Flying cars, in-car entertainment gimmicks, awkward celebrity collaborations and lots of nonsense – in many ways, this year’s CES was much like last year’s. It wouldn’t feel like an industry event without e-VTOL prototypes everywhere, or an impassioned speech on why Generation Alpha need all their kitchen appliances to connect to the internet.
But that would only be half the story. Because for the mobility sector (of which the car industry is now a part) there were a number of high-profile surprises that will help shape the conversations we have about design, sustainability and personal transport for the next twelve months. Behind the predictable wall of fluff lurked some unexpected gems – the surprisingly lucid glimpses into our shared future that make CES the most influential show in the world.
1 Kia learns to skateboard
By rights, this should have happened a while ago. The ‘skateboard’ platform upon which EVs are so often based lends itself to precisely the kind of modular bodies that Kia demonstrated at CES this year with its “Platform Beyond Vehicle” concept. To the untrained eye, this is just a row of unimaginative electric vans, but underneath is quite an old idea dressed up for the electric age – an EV chassis cab, with a fixed driving position and space on the back for whatever the end customer might need.
At first, Kia has suggested a van, a bigger van, a minibus and something recognisably car-shaped. It says they’ll be distributed in kit form, which is exciting, and that other use cases will be factored in – particularly ride-hailing applications, which it seems to be majoring on. It’s easy to imagine more niche applications being catered for on a modular EV platform, like tippers and camper vans. A PBV-dedicated plant is scheduled to come online in 2025.
2 Samsung rolls out OLED
How much dashboard should we devote to screen space? Nobody seems to know, and while many manufacturers move away from touchscreen over-reliance in favour of old-fashioned physical knob and switch interfaces, customers apparently want big screens for TV and gaming when they’re parked.
Enter Samsung’s rollable OLED. Or rather, unfurl it – this strangely compelling tech is half TV, half parchment, rolling and unrolling as required by the user. In principle it means that the car’s dash can provide minimal information while the car is being driven, before unfolding to reveal a cinema-like display for the kids while you wait for a ferry. We’ve been able to rotate touchscreens in a few cars for years, but being able to adjust the physical size of the screen could represent significant progress in vehicle ergonomics and design.

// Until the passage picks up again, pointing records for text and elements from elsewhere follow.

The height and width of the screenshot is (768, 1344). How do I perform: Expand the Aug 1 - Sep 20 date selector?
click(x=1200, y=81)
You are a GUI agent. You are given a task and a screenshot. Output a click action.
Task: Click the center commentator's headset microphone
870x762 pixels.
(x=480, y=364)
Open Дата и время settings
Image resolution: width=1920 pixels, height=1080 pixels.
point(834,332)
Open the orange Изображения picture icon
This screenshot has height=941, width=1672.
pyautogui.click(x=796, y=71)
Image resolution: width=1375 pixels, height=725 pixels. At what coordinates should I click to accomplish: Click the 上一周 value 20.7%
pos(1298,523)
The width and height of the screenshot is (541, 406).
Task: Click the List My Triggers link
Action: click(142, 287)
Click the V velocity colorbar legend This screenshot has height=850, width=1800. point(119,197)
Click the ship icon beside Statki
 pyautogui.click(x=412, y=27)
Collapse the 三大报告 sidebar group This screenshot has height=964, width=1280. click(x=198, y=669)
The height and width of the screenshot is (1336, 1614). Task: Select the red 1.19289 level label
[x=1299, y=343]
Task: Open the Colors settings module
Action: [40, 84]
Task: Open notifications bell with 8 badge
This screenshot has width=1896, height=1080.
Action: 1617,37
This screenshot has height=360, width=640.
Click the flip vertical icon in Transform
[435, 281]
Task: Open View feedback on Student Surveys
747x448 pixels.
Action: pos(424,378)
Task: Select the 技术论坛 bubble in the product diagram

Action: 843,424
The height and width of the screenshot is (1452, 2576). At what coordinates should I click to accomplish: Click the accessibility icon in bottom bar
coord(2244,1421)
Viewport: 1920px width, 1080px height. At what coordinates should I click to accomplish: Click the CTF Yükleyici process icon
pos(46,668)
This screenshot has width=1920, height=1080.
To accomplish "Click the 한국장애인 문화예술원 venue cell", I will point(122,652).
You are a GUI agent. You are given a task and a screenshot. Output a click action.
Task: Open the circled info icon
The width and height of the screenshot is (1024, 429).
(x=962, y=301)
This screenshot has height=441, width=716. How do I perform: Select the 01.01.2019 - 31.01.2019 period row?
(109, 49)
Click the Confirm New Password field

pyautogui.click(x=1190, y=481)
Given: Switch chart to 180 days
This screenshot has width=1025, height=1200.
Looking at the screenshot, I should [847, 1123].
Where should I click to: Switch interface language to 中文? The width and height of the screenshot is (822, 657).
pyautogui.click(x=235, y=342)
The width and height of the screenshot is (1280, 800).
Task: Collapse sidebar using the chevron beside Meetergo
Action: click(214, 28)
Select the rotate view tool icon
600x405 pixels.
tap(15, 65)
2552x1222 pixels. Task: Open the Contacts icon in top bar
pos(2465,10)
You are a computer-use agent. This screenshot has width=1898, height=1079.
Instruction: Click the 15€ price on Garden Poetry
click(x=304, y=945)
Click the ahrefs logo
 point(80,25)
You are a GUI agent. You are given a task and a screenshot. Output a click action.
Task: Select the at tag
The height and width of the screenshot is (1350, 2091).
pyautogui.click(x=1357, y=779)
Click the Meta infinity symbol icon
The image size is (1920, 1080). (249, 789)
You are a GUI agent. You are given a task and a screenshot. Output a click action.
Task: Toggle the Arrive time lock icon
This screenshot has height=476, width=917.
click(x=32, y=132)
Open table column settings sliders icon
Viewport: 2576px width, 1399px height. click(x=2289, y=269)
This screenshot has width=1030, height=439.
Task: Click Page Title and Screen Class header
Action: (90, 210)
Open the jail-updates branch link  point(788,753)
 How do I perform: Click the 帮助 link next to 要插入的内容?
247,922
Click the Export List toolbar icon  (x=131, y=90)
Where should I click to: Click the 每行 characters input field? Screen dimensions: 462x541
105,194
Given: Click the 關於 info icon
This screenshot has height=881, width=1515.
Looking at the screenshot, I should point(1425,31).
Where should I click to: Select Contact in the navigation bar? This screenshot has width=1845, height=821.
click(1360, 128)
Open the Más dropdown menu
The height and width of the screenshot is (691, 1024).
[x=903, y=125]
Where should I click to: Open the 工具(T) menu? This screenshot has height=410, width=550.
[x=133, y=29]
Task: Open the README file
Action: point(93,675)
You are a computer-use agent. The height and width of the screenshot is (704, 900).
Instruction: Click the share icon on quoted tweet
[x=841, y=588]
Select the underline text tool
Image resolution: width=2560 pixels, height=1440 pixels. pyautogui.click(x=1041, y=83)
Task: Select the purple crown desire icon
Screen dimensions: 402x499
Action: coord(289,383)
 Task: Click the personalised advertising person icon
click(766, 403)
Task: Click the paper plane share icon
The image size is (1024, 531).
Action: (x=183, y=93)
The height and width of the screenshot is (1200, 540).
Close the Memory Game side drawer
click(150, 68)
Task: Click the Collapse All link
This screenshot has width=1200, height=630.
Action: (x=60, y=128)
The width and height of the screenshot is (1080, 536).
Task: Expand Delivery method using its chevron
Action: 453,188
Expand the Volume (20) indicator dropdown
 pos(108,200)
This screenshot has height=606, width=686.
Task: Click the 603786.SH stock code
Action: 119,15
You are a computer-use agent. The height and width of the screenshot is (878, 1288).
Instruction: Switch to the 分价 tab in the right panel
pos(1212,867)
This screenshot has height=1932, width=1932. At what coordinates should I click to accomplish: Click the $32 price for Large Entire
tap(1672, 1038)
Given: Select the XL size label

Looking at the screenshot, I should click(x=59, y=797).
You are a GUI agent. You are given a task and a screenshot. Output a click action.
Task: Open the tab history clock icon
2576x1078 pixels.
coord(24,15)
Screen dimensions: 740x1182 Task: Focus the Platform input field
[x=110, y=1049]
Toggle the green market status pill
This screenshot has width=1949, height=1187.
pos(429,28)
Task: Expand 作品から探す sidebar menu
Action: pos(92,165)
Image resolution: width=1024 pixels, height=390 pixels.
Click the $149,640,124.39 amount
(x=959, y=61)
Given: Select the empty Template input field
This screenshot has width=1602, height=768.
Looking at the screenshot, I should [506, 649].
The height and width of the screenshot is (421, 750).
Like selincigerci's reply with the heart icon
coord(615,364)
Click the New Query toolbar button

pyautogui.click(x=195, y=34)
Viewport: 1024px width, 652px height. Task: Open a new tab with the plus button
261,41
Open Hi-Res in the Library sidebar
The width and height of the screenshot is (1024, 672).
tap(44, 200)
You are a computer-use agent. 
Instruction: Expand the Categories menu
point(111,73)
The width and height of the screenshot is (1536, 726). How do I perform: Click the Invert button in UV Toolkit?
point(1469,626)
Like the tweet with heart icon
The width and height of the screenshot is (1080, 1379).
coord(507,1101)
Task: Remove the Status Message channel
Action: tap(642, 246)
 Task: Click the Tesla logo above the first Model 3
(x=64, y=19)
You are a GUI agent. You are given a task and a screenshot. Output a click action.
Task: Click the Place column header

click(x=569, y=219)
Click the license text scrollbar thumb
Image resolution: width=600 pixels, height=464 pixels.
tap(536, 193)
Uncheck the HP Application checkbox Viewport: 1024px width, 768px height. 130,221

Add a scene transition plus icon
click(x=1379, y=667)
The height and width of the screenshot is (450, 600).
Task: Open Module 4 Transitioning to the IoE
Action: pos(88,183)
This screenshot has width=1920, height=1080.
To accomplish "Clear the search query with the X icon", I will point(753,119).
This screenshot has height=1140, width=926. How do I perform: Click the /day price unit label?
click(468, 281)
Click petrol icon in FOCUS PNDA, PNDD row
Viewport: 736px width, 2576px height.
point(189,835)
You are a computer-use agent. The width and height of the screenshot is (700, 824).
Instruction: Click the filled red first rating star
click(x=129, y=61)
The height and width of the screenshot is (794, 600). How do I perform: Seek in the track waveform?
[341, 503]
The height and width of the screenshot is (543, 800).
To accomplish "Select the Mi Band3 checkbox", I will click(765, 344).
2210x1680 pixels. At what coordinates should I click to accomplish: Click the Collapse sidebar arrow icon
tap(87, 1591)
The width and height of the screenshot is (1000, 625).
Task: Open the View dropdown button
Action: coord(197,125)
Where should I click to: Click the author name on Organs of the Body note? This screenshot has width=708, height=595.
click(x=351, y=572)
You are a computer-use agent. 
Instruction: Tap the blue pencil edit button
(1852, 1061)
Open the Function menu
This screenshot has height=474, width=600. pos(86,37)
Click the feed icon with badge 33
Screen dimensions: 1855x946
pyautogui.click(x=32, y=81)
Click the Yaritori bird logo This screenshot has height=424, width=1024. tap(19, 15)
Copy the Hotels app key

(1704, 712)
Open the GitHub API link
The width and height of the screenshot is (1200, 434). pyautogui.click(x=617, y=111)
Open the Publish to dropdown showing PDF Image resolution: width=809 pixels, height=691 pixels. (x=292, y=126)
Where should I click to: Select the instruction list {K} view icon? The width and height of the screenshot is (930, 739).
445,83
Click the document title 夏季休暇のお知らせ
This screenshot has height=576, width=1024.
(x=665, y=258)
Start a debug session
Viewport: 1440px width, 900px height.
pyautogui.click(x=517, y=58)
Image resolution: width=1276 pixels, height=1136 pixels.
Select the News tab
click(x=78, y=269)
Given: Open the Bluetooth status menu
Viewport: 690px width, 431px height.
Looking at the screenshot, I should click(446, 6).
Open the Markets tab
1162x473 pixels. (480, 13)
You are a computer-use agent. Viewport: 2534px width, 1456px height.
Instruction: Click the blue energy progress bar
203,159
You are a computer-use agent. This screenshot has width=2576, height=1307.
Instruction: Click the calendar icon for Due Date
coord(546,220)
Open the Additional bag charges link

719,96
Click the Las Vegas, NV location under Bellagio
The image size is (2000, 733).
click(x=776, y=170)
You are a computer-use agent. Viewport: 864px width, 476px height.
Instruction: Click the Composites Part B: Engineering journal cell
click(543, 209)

3 AI is absolutely everywhere
Predictably, this year’s CES was an exercise in “what we can shoehorn AI into”. An AI fridge, an AI lawnmower, an AI cat flap, an AI mattress, an AI pillow to go with it and even an AI device that can decode and translate a baby’s cries – it all somehow makes the prospect of an AI Volkswagen Golf seem pretty sensible by comparison.
Volkswagen says its new Golf – along with the Tiguan, Passat and ID models – will have ChatGPT functionality. The AI chatbot will respond to your voice, dutifully adjusting climate and navigation systems or even answering general knowledge questions, as you require. The ability to swiftly settle back-seat arguments is moderately appealing, but given the state of LLMs at the moment, it’s hard to feel overly optimistic for the many manufacturers – including Mercedes and Honda – just starting out on their AI journeys.
4 Honda debuts 0 Series
It’s probably the best-looking machine at CES. Honda’s 0 Series saloon is what concept cars used to be – very sleek, very futuristic and undeniably desirable. The slightly retro overtones are what make the 0 Series – a name, Honda says, that reflects the brief to “design an EV from zero”.
It’s definitely unlike anything else on sale. It’s apparently 90 percent production-ready, and will 90 percent stick to the show car’s appearance, designer Toshinobu Minami confirmed with Autocar. A larger van-like concept called the ‘Space-Hub’ joined the headline-grabbing saloon, previewing a slightly less exciting but far more practical new entrant to Honda’s EV line-up.
5 Hyundai wants to take off
Never mind the colossal amounts of energy required to get and stay airborne, nor the regulatory gap that leaves widespread VTOL uptake largely impossible – the great and good of the mobility world still hold a candle for the flying car future we’ve all promised ourselves for a little over a century. It wasn’t the only passenger-carrying aircraft at CES, nor was it the first time Hyundai has brought an e-VTOL concept to the show, but the S-A2 from Hyundai’s ‘Supernal’ flying corps is arguably one of the more promising ‘flying cars’ from the past few years.
Hyundai says the S-A2 will carry a pilot and up to four passengers, that it will be “as quiet as a dishwasher” during take-off, and that it will cruise at 120mph for up to 40 miles at a go. Obviously, I could attach a desk fan to a milk crate, declare it an “e-VTOL concept” and make the same claims; so far, nobody has ever really managed to get this tech off the ground. But Hyundai is one of the more legitimate outfits currently vying for a slice of the air taxi pie, and is well placed to give this (currently largely fanciful) technology a decent shot.